* START Data rows *

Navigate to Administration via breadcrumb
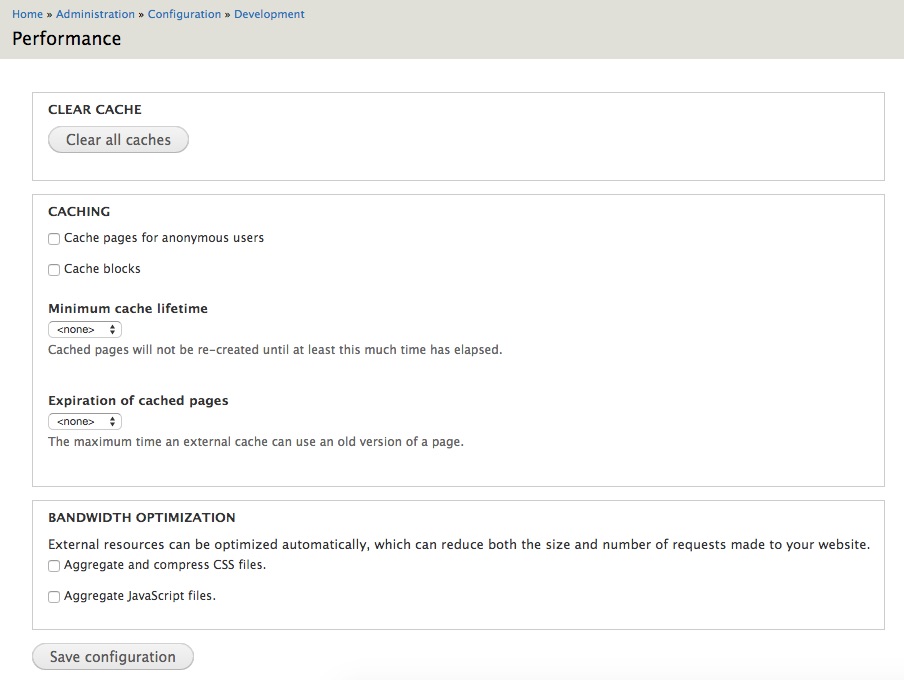 pyautogui.click(x=95, y=13)
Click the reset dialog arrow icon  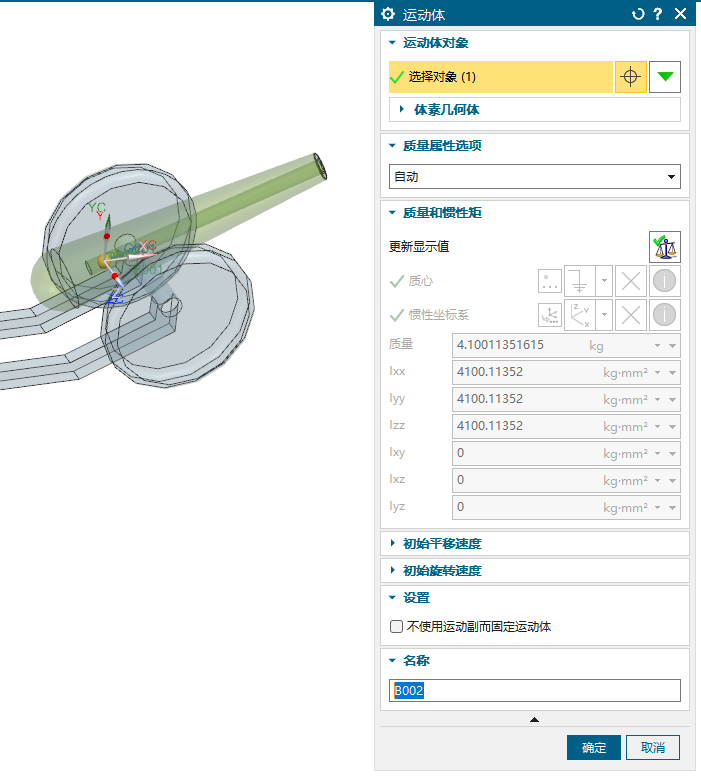tap(638, 14)
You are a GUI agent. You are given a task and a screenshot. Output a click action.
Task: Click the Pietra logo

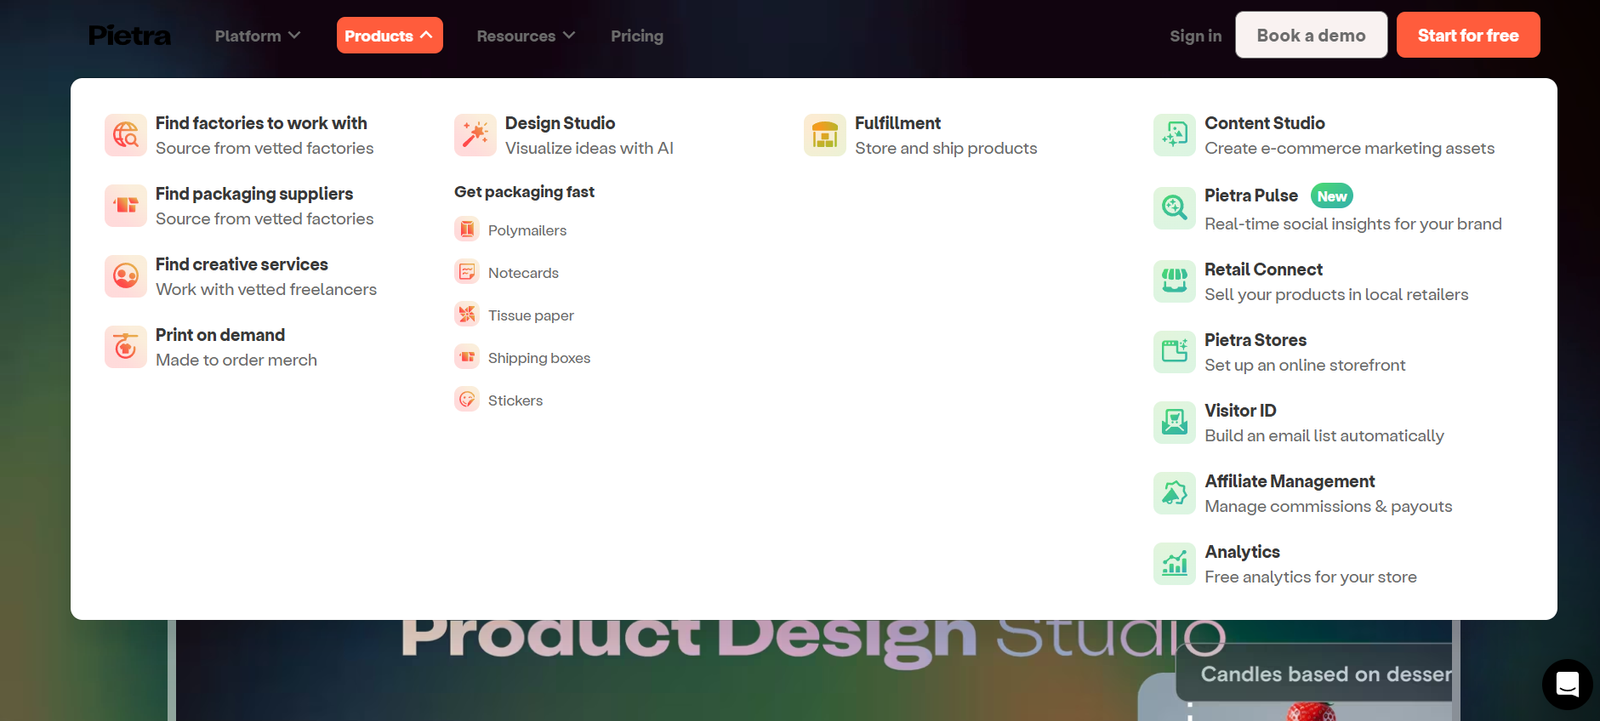click(130, 36)
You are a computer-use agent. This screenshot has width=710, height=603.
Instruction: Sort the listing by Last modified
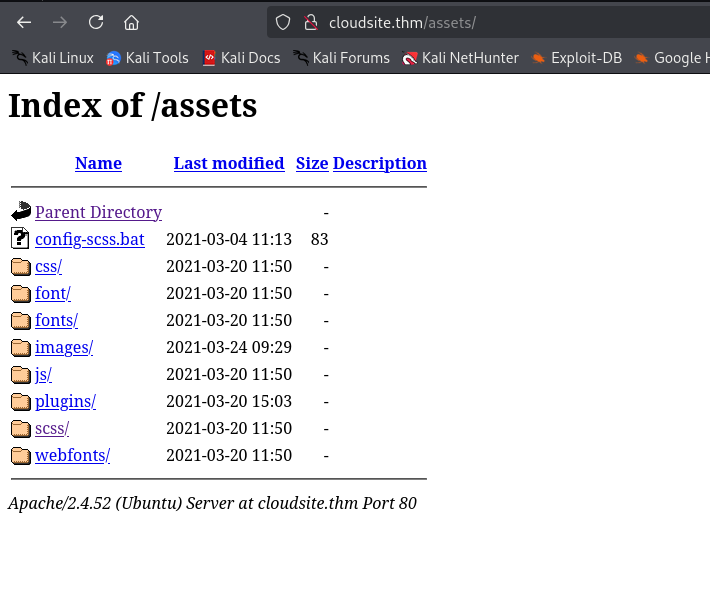pos(229,163)
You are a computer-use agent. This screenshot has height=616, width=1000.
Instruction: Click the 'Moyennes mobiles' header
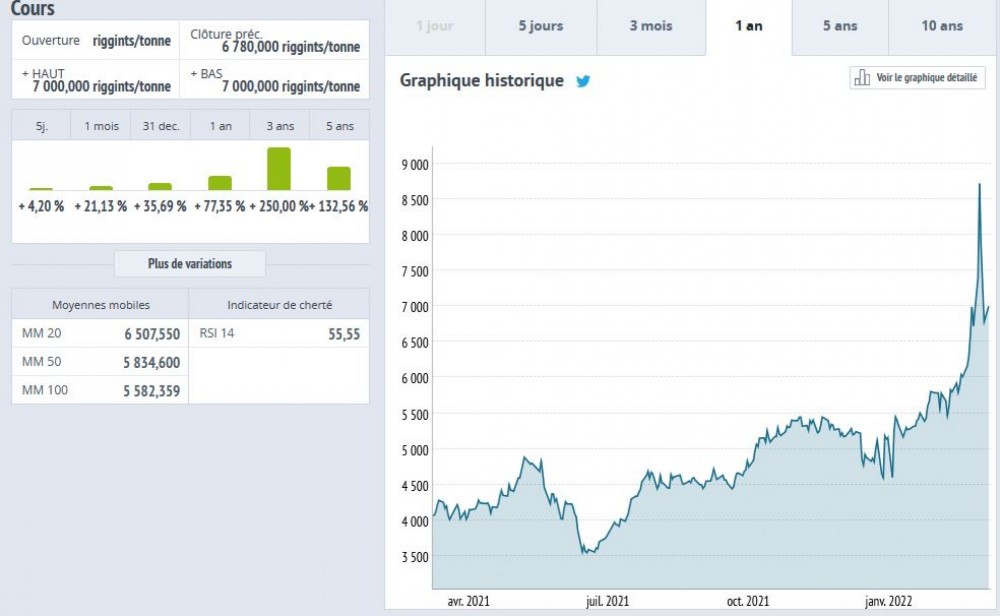coord(100,305)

* END Data rows *

● **Task brief**
Copy the material line for line, starting at the line containing "You are a GUI" and ending at the end of the material. Leave the pictures out of your copy.

● **Result**
You are a GUI agent. You are given a task and a screenshot. Output a click action.
Task: Click the Pietra logo

click(130, 36)
You are a computer-use agent. This screenshot has width=710, height=603.
Instruction: Sort the listing by Last modified
pos(229,163)
You are a computer-use agent. This screenshot has height=616, width=1000.
Instruction: Click the 'Moyennes mobiles' header
coord(100,305)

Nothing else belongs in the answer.